La Inteligencia Artificial (IA) ha demostrado ser una herramienta muy valiosa en el sector médico. Sus aplicaciones ya van desde el tratamiento hasta el diagnóstico, e incluso puede usarse para monitorizar el estado de salud de las personas con ciertas afecciones crónicas. En este contexto, un nuevo estudio de la Universidad Estatal de Michigan ha dado con un nuevo programa de IA para descubrir nuevos fármacos.
Concretamente, tal y como se informa desde la entidad educativa de Estados Unidos, se trata de “un nuevo programa impulsado por inteligencia artificial permitirá a los investigadores mejorar sus esfuerzos de descubrimiento de fármacos”. El programa, llamado TopoFormer, tendría una tecnología muy parecida a la del conocido ChatGPT, permitiendo incorporar más información a la hora de investigar nuevos fármacos.

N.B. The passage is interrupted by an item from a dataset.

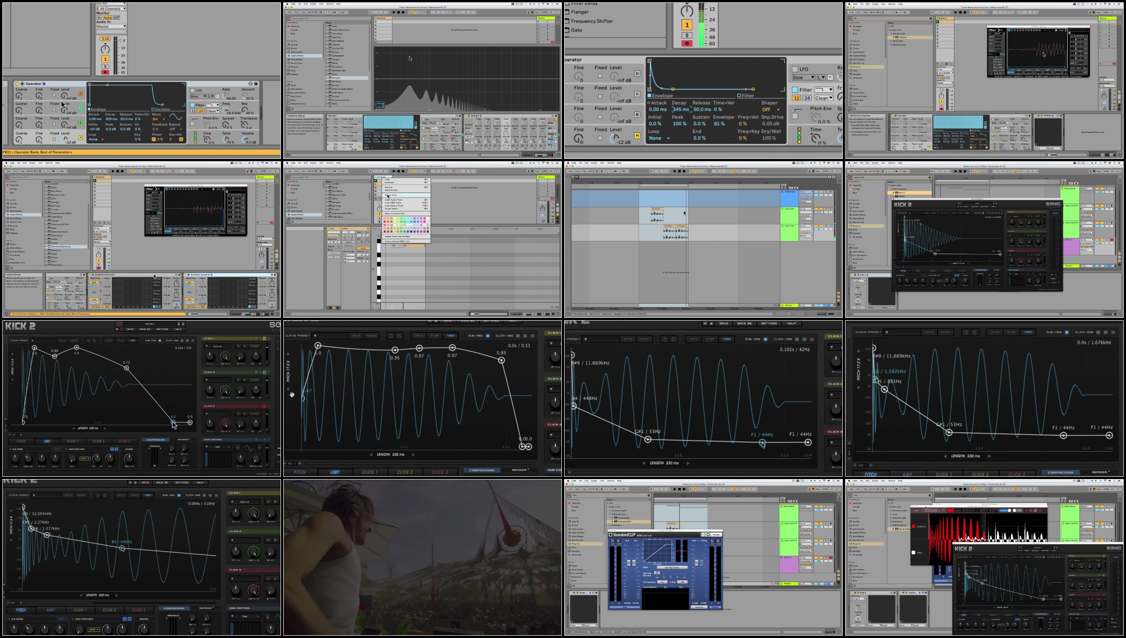The height and width of the screenshot is (638, 1126).
Task: Open the StandardCLIP plugin gear settings icon
Action: (x=708, y=535)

“TopoFormer traduce información tridimensional sobre las moléculas” para dar con datos que los modelos típicos de interacción de fármacos basados en IA pueden utilizar. Así, “se amplían las capacidades de esos modelos para predecir la eficacia de un fármaco”, tal y como explica Guowei Wei, coordinador del estudio. Según sus palabras, "con la IA se podría hacer que el descubrimiento de fármacos sea más rápido, más eficiente y más barato".
“Se amplían las capacidades de los modelos para predecir la eficacia de un fármaco”

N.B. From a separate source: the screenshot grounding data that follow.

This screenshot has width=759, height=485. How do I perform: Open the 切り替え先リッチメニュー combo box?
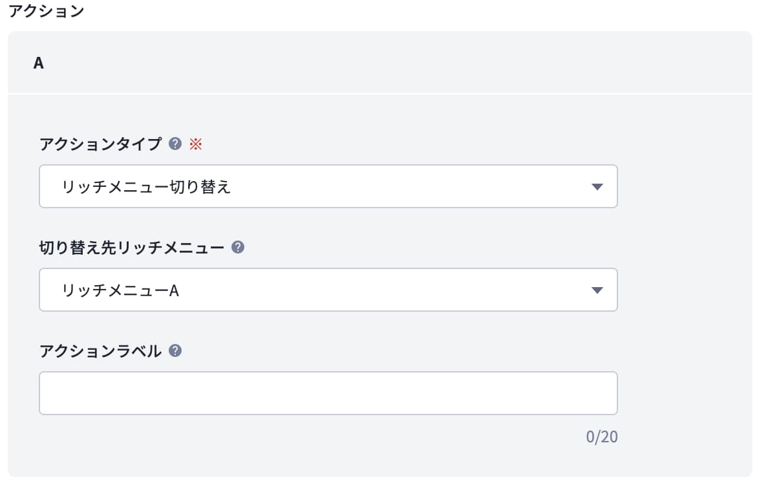click(328, 290)
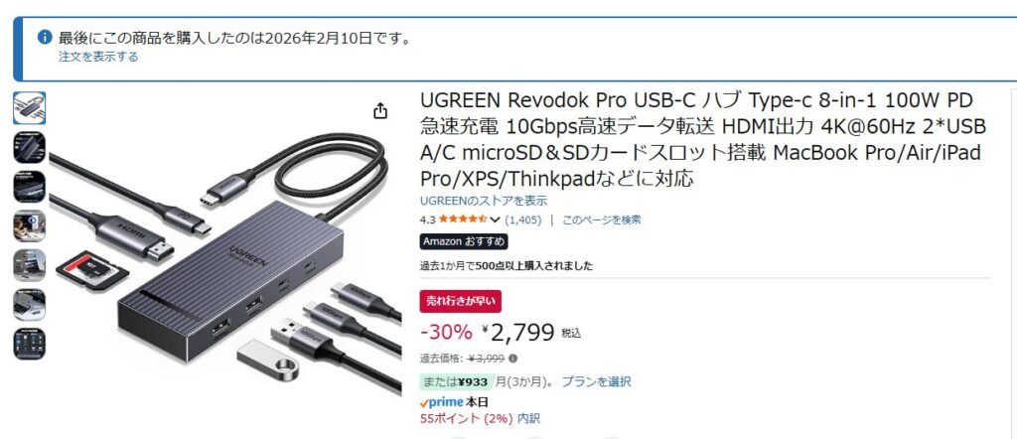
Task: Click info icon next to past price
Action: click(513, 358)
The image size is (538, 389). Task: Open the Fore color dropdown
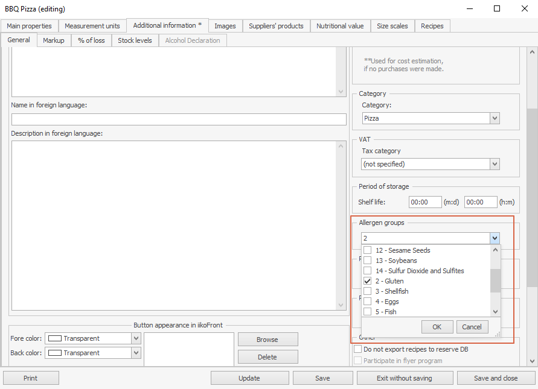click(x=136, y=338)
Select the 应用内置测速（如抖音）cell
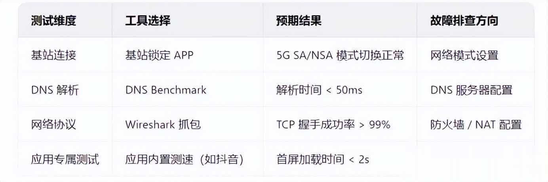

Es por ello que el descubrimiento encierra una gran importancia, puesto que, como explica el investigador, en Estados Unidos, desarrollar un solo fármaco es un proceso que lleva aproximadamente una década y cuesta unos 2.000 millones de dólares. La mayor parte de este tiempo, aproximadamente la mitad, está ocupado por los ensayos clínicos. “Y la otra mitad se destina a descubrir un nuevo candidato terapéutico para probar”, comenta.

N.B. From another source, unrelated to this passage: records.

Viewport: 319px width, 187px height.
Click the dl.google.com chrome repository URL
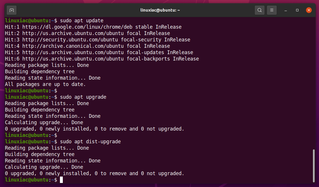(x=77, y=27)
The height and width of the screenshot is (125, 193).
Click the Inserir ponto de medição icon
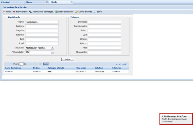coord(30,12)
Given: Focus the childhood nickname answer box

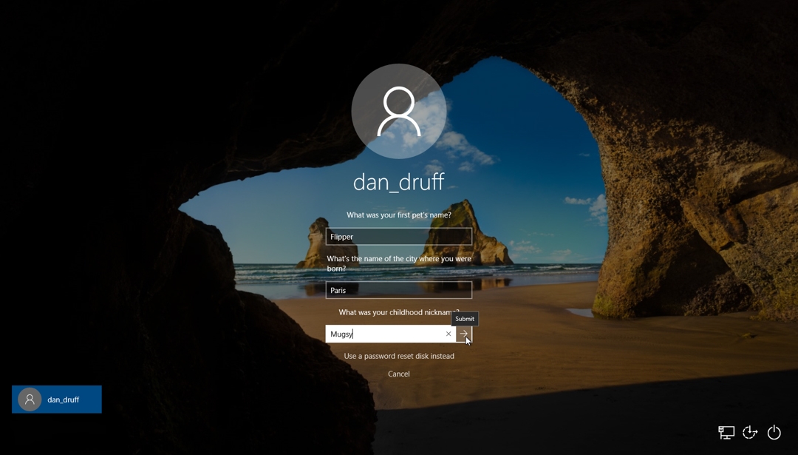Looking at the screenshot, I should coord(384,334).
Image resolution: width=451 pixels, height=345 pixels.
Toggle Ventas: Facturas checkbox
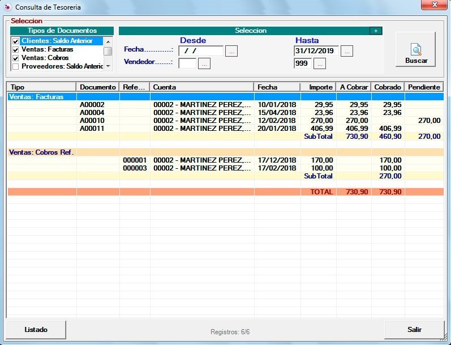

De esta manera, TopoFormer tiene el potencial de acortar este tiempo de desarrollo. Al hacerlo, puede reducir el coste de desarrollo, lo que podría reducir a su vez el precio del medicamento para los consumidores en etapas posteriores. “Eso podría ser particularmente útil para las enfermedades raras, porque el número limitado de pacientes significa que las compañías farmacéuticas deben cobrar más para recuperar los costos”, explica el autor del estdio.
Según se explica, cuando una enfermedad surge en nuestro cuerpo, afecta a las proteínas del mismo. Es entonces cuando los investigadores buscan fármacos que actúen directamente sobre esas proteínas. “Una vez que los científicos saben a qué proteínas apuntar con un fármaco, pueden introducir secuencias moleculares de la proteína y de los fármacos potenciales en modelos informáticos convencionales”, comentan.
“TopoFormer traduce información tridimensional sobre las moléculas para dar con modelos predictivos"
Con ello, la novedad de esta nueva tecnología se basaría en que los modelos puedan predecir cómo van a interactuar estas proteínas y estos fármacos, para poder ver su viabilidad y pasar ya a los ensayos clínicos. Con la IA, se pueden observar muchos más modelos que de manera convencional.
“Esto significa que TopoFormer está entrenado para leer información en una forma y convertirla en otra. En este caso, toma información tridimensional sobre cómo interactúan las proteínas y los fármacos en función de sus formas y la recrea como información unidimensional que los modelos actuales pueden comprender".
Con este modelo, las interacciones se registran como un fragmento de código o lo que los investigadores llaman una "palabra". Las palabras se unen para crear una descripción del complejo fármaco-proteína, creando un registro de su forma. Esas frases pueden ser leídas por otros modelos que predicen nuevas interacciones farmacológicas, por lo que tienen más contexto. Así, "TopoFormer puede hacerse una idea preliminar de una historia y convertirla en una trama completa, lista para ser escrita", concluye.